## Extracted records

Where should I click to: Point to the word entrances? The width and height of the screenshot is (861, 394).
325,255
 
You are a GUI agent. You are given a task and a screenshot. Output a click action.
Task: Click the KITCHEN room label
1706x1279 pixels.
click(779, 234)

## Written request
Write out the records above again, putting "image" wherever "screenshot" appears and leaving everything else the same.

## Full response
Where should I click to: Point to the word entrances? The width and height of the image is (861, 394).
325,255
 
You are a GUI agent. You are given a task and a image. Output a click action.
Task: Click the KITCHEN room label
1706x1279 pixels.
click(779, 234)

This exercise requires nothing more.